Heres how it works: Fliers undergo a Transportation Security Administration background check and have personal data, plus iris and fingerprint scans, put on a card. Although the fliers still have to remove their shoes and get carry-ons X-rayed, at certain airports the cards let them skip the lines that everyone else endures.

As of Wednesday, 3,500 Washington area travelers had signed up for a Clear card, which costs $128 a year.

My wife and I flew out of Reagan Thursday afternoon and noticed the new lines which, for now at least, are noticeably shorter. Given that we fly quite often and can afford the $128 we’ll almost certainly get them, although enough people in the DC area fit that description that I wouldn’t be surprised if the standard lines don’t soon become shorter.

It is, however, a questionable concept. The government requires that people give up their 4th Amendment rights against unreasonable searches in order to fly on commercial airlines on the grounds that they have no idea which of us are potentially terrorists. The government then charges a fee to allow people to prove that they’re not criminals and skip part of the line. There’s something vaguely un-American about this.

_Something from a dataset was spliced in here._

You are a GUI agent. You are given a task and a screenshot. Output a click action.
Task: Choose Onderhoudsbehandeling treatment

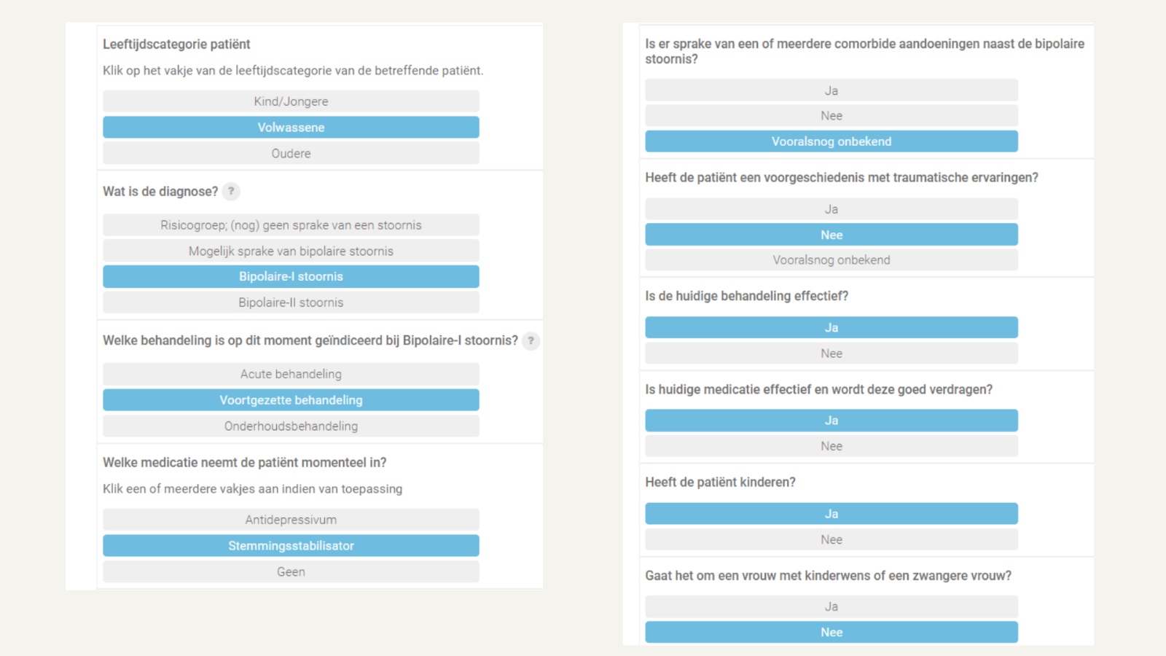[x=291, y=426]
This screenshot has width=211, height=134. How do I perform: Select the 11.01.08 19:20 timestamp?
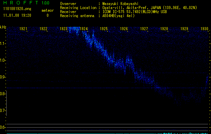[17, 15]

This is compounded by the fact that the government doesn’t allow people with military ID or who otherwise have actual security clearances to bypass said lines, which leads me to think that this is about collecting the $128 rather than ensuring security. That view is enhanced by the fact that no security check that could be accomplished for $128 will do anything other than demonstrate that the person in question is not a wanted felon or on a terrorist watch list. That’s a screening that all of the 9/11 hijackers would have passed.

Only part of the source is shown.